I have a new fp that I declare as my favorite.  It, in just these few weeks, has made a vast improvement in my hand writing.  However, much of my writing is done with either a BP or pencil because of having to make copies with carbons.  I have not yet put that kind of pressure on the nib of my new FP.  NOT GONNA HAPPEN!
Charles


----------



## ldb2000 (Jan 9, 2011)

I have several different pens that I use daily but my favorite pen to write with is my Parker Falcon (P50) Flighter FP . Whether I'm jotting notes or writing a letter I use my Falcon . I also carry a Paua Abalone Cigar with a Fisher refill and use it when I'm doing anything that requires a heavy hand for copies . 
After I started making pens I became facinated with vintage Fountain pens and have a small collection of Parker pens , the oldest is a Vacumatic built in 1937 and the newest is a "45" built in the 1990s . They all are fantastic writers but my beloved Falcon is my pen of choice .


----------



## Texatdurango (Jan 9, 2011)

leestoresund said:


> I'm left-handed so I can't use a FP......Lee


 
Lee, Don't being left handed stop you from enjoying a fountain pen.  I'm a lefty and use fountain pens all the time.


----------



## KenV (Jan 9, 2011)

John --  I have purchased the "Rolling Righter" which are made by Schmidt and marketed by both Richard Greenwald (Schmidt) or Mike and Linda at Indy-Pen-Dance (Private Reserve).   They are under $3 each and are tapped to fit the fine threads on some of the kit pens.  I chased the threads on a  Baron Fountain Pen and threaded one in directly.   There are mixed review on the Jr Gent with affirmative on the threads on an older Jr. Gent, and some reports of forced threads on what are apparently more current mfg Jr. Gent.  George reported success with the Jr. Gent.  Threads are at or very close to 6.4 by .5 metric.  Richard Greenwald sells that tap.

They really write nicely and make a low hassle fountain pen ink writing rig!!!!

I have an assortment of Jr. Gent FPs coming to see what gives on the threading.   

For under $3 they are a disposable but look to have some good things going for them.


----------



## jttheclockman (Jan 9, 2011)

KenV said:


> John -- I have purchased the "Rolling Righter" which are made by Schmidt and marketed by both Richard Greenwald (Schmidt) or Mike and Linda at Indy-Pen-Dance (Private Reserve). They are under $3 each and are tapped to fit the fine threads on some of the kit pens. I chased the threads on a Baron Fountain Pen and threaded one in directly. There are mixed review on the Jr Gent with affirmative on the threads on an older Jr. Gent, and some reports of forced threads on what are apparently more current mfg Jr. Gent. George reported success with the Jr. Gent. Threads are at or very close to 6.4 by .5 metric.

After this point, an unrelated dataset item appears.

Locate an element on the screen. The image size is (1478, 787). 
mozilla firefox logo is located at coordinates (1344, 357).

Richard Greenwald sells that tap.
> 
> They really write nicely and make a low hassle fountain pen ink writing rig!!!!
> 
> ...


 

Thanks Ken. Worthwhile looking into. I am guesssing this will expand to other kits as well such as the Triton. Will be doing my first Triton some time this week hopefully. Snow is coming on Tues. and Wed.


----------



## KenV (Jan 9, 2011)

John -- 

If it has a 6.4 by .5 metric thread or really close, should be a success for the fountain pen verions.  

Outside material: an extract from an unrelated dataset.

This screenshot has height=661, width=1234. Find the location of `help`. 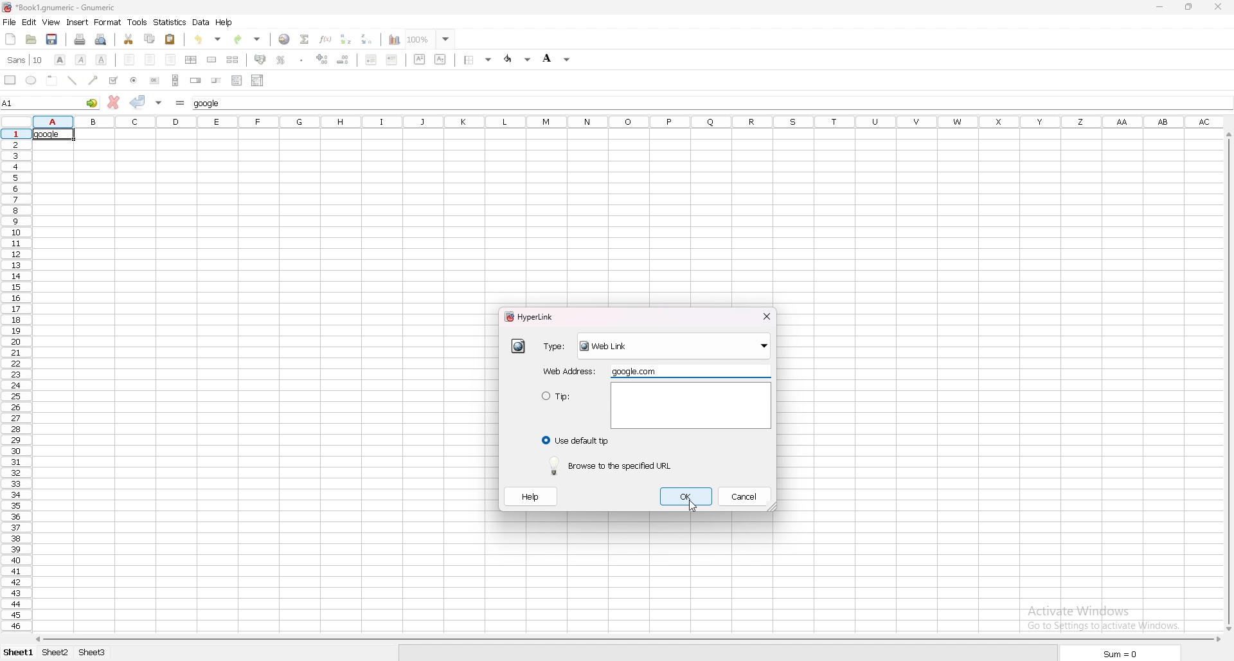

help is located at coordinates (225, 22).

I do not know what size nib the Triton uses -- but if it is similar to the Jr. Gent, it might work.  

Understand that Mike at Indy-Pen-Dance has the taps coming at $24 which is a good price. (I paid a fair bit more).   Chasing the threads seems to be an assist with making hte Rolling Righter fit smoothly.


----------



## TellicoTurning (Jan 16, 2011)

Over the years of working, I used a ball point most of the time because of the multiple copies I had to write through... roller balls and fountain pens are good for one original copy, but not carbons... change is a slow process for me.


----------



## wm460 (Jan 17, 2011)

I like Fountain pens best, but carry a ball point at work as they seem to walk.


----------



## omb76 (Jan 18, 2011)

I use either a Majestic Jr. or a Jr. Statesman at work all the time.  I just like the way a roller ball writes.  Though reading these posts really makes me want to start using a fountain pen.  Gonna have to make one for myself and see how I like it as a daily writer...


----------



## TomW (Jan 18, 2011)

My carry pen is a fountain pen (shown in my sig picture).  I choose fountain pen for 2 reasons:

1) Reminds me to slow down, and write legibly.
2) Gives me a reason to say "no" when someone wants to "borrow your pen"...I usually say "I would, but it's a fountain pen, and you probably wouldn't want to use it"

Tom


----------



## Lenny (Jan 18, 2011)

Personally, I like a rollerball.


----------